◆ What to produce
Each line of the records that holds "Tekstil" should be shown in full.

+++ Dataset excerpts

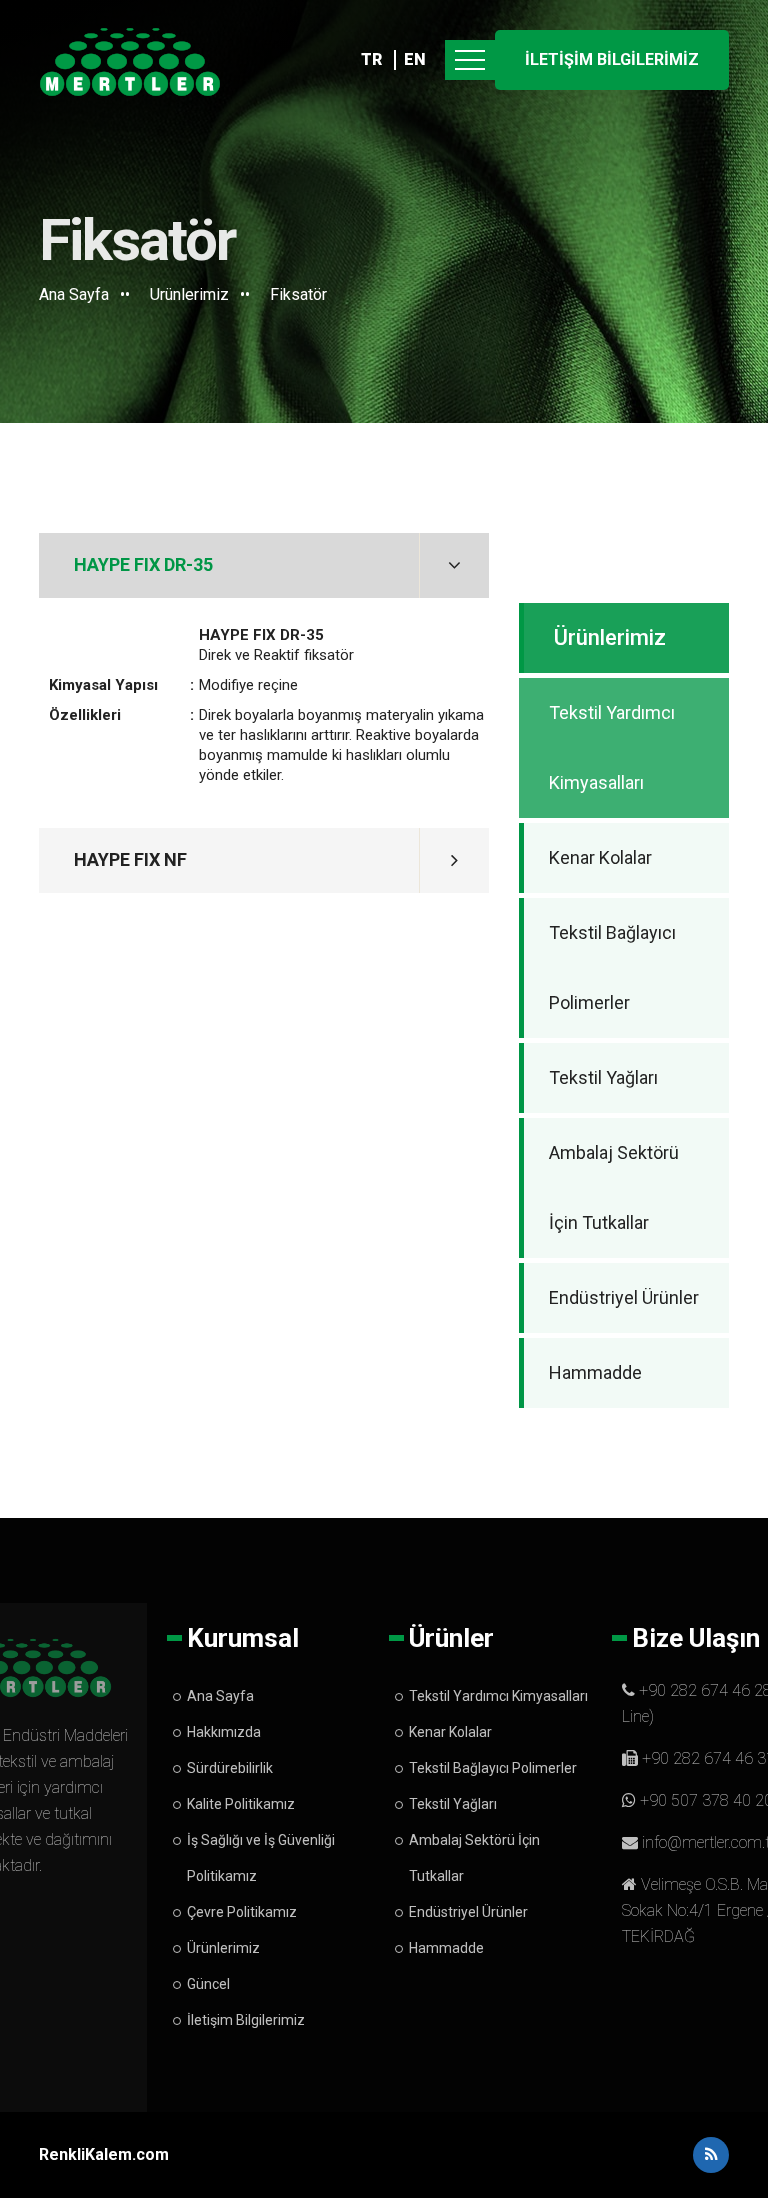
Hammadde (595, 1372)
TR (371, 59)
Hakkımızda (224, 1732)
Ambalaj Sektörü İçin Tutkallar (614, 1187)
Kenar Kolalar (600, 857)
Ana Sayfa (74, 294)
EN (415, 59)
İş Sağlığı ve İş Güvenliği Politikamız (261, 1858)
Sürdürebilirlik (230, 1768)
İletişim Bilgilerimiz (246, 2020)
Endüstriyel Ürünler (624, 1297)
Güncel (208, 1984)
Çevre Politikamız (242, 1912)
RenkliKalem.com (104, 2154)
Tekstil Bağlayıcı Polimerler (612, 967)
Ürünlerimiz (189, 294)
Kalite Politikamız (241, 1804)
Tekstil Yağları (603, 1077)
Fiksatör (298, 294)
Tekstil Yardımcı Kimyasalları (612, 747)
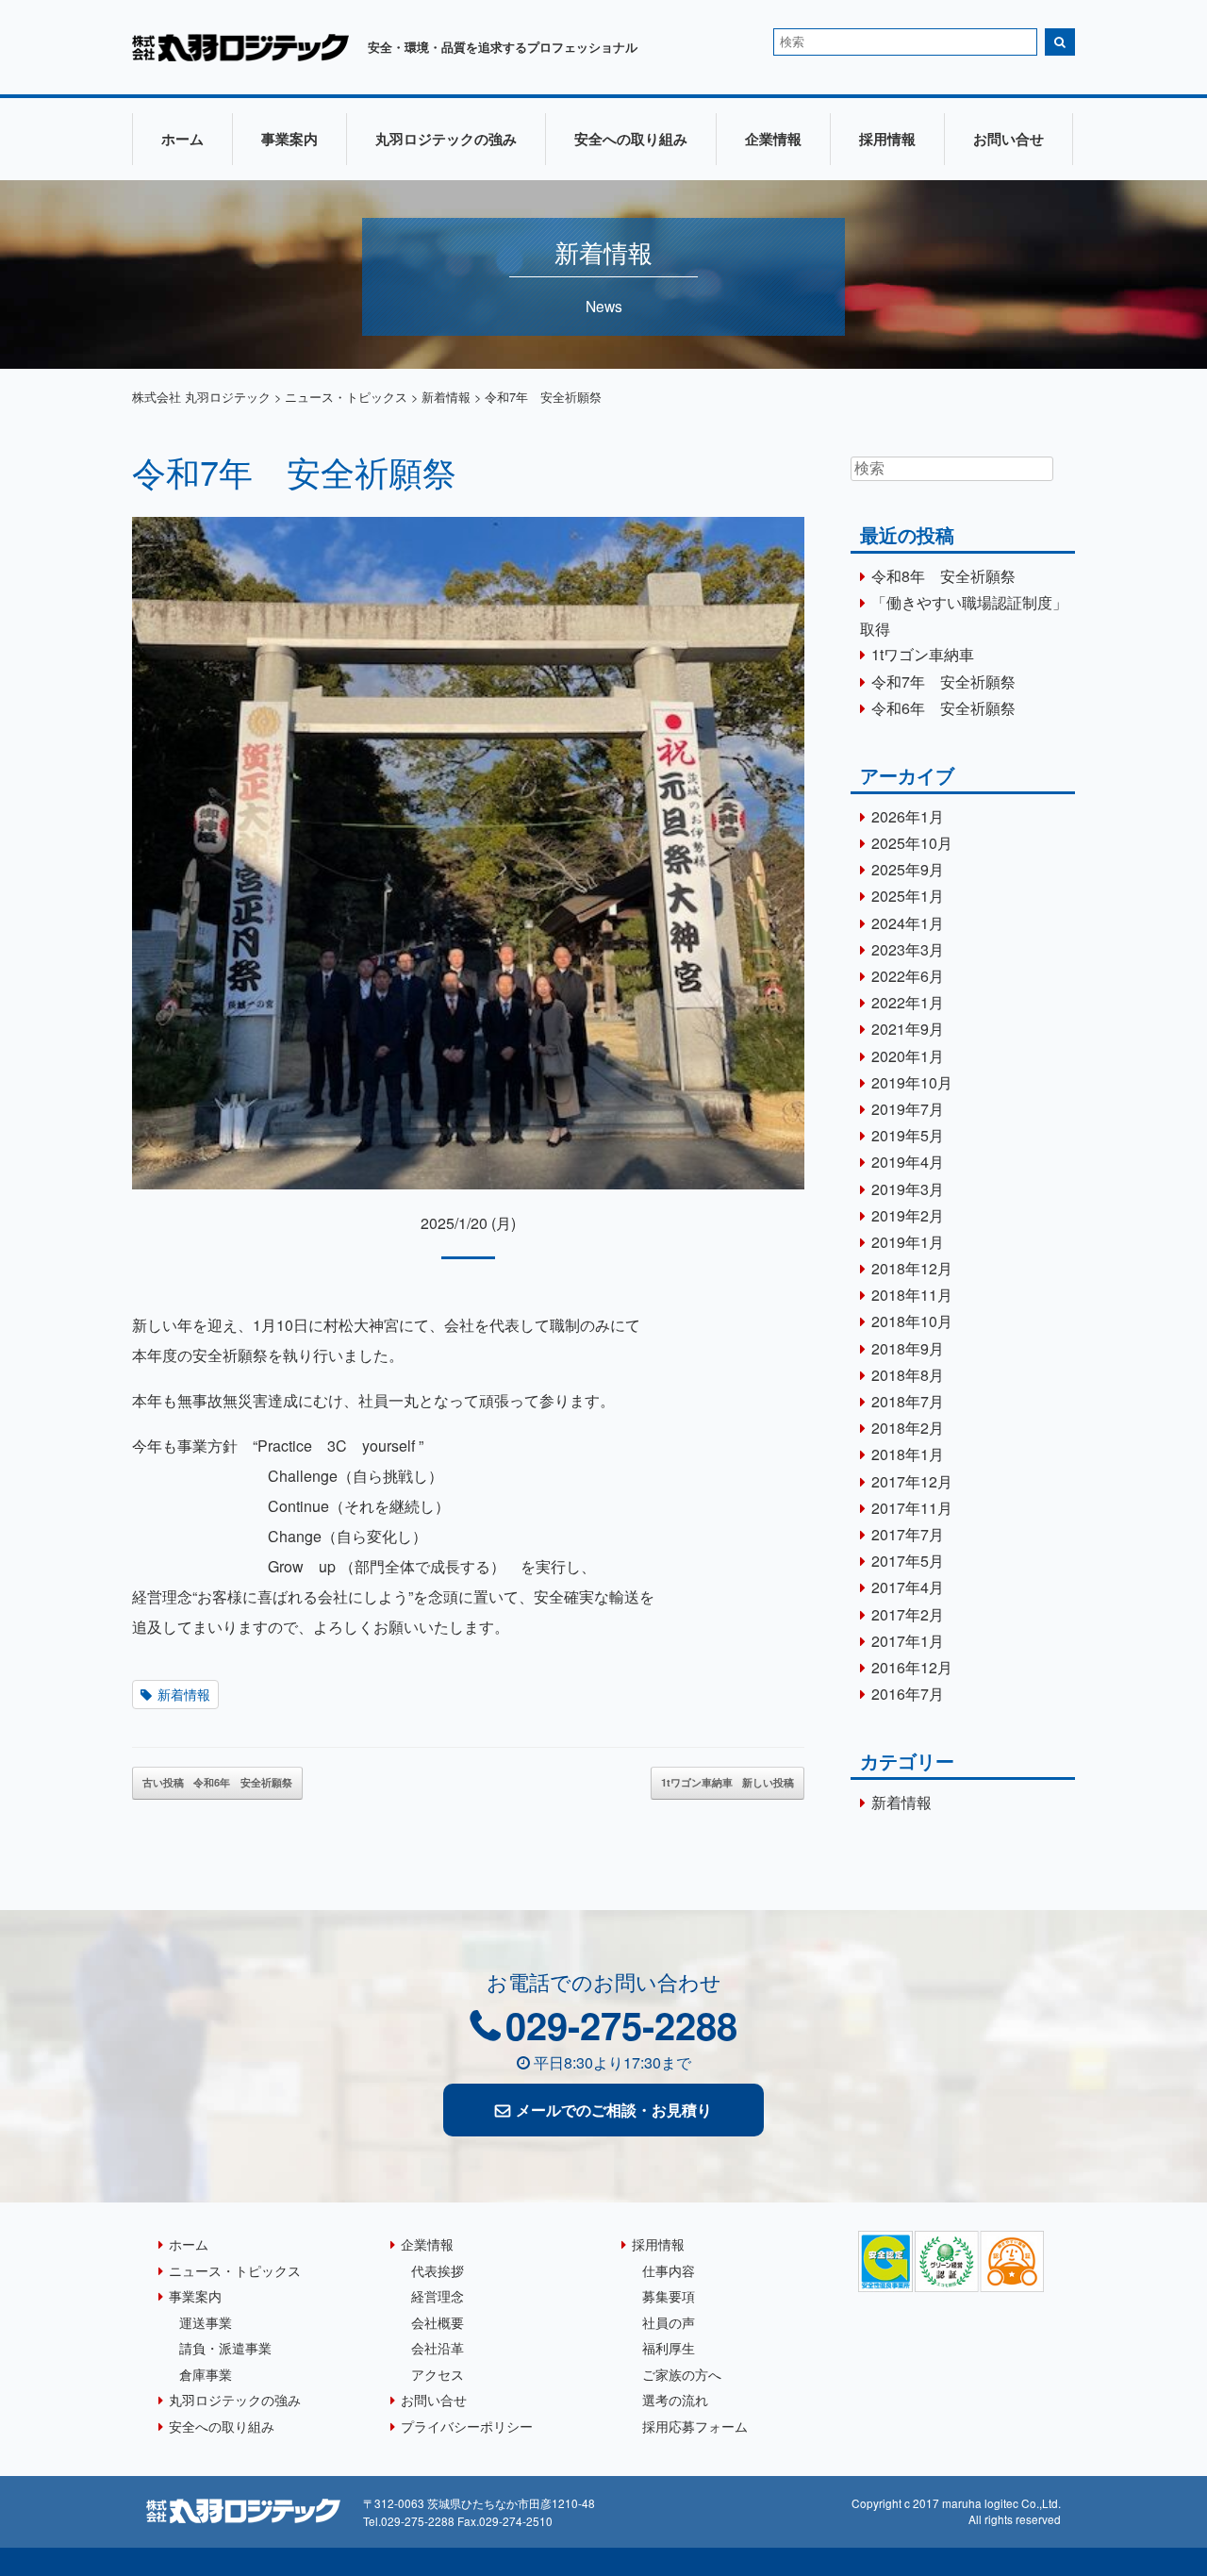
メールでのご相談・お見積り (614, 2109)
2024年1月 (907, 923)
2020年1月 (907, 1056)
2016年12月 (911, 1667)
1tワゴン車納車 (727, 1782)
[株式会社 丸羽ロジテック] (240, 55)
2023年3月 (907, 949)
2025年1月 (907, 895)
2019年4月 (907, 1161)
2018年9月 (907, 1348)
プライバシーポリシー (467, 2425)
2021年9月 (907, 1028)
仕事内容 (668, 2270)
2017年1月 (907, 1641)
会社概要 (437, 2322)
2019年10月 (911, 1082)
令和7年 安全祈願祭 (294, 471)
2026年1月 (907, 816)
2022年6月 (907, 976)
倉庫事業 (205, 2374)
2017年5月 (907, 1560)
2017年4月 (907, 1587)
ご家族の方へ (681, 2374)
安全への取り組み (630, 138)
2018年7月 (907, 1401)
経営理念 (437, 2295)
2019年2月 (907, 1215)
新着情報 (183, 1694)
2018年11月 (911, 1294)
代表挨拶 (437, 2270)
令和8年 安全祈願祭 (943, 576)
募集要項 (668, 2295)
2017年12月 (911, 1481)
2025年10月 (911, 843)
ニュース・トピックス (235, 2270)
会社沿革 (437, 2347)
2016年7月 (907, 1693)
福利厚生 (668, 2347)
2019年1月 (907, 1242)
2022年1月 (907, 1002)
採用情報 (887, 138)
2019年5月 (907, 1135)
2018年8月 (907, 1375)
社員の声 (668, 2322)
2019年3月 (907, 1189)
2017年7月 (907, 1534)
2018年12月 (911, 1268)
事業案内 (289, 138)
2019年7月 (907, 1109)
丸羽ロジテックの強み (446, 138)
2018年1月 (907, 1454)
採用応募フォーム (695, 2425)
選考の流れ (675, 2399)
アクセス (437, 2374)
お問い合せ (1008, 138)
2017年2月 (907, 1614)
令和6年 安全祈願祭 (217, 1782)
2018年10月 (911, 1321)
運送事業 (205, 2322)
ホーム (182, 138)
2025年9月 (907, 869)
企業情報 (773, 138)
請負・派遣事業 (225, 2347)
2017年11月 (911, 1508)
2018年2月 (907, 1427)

++++++
+++ Dataset excerpts

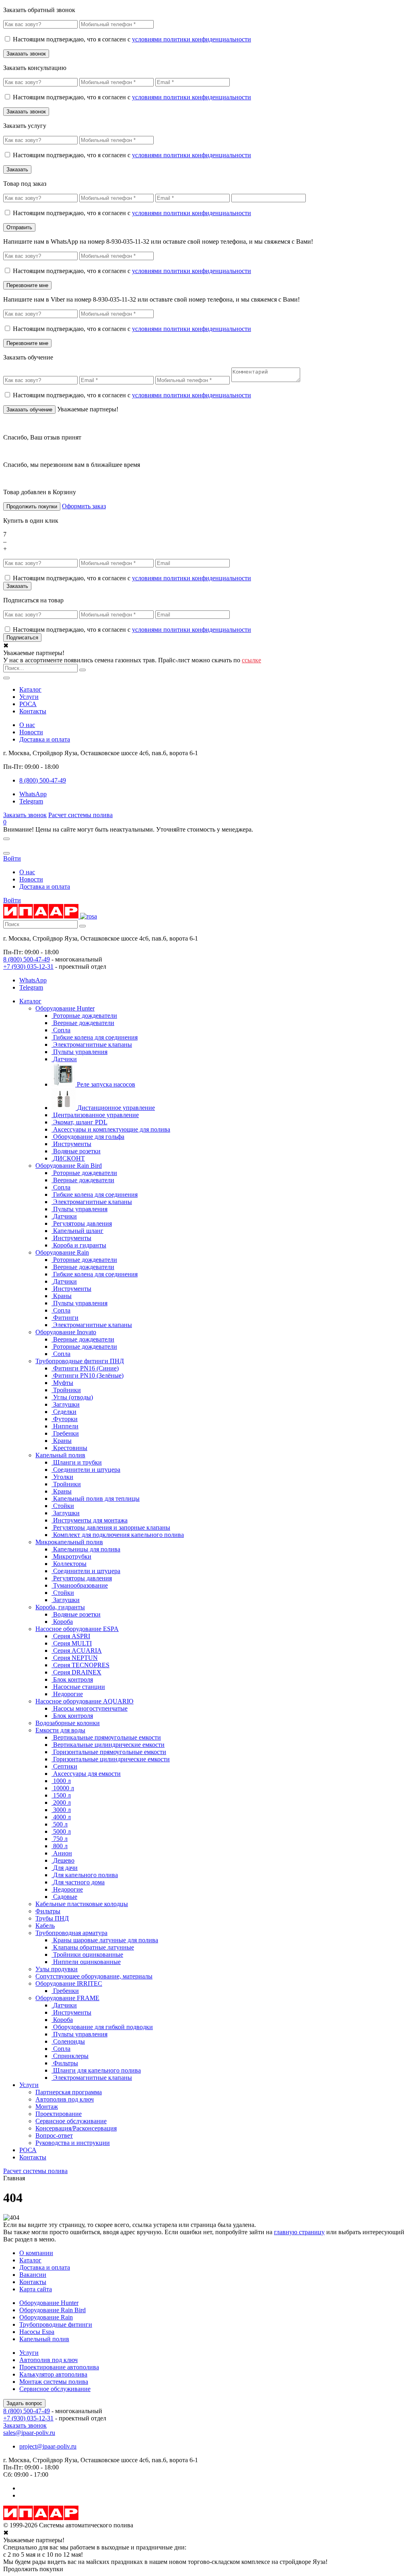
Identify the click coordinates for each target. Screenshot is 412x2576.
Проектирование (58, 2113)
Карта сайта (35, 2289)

++++++

◆ Exercise response
Tekstil Bağlayıcı Polimerler (612, 967)
Tekstil Yağları (603, 1077)
Tekstil Yardımcı Kimyasalları (612, 747)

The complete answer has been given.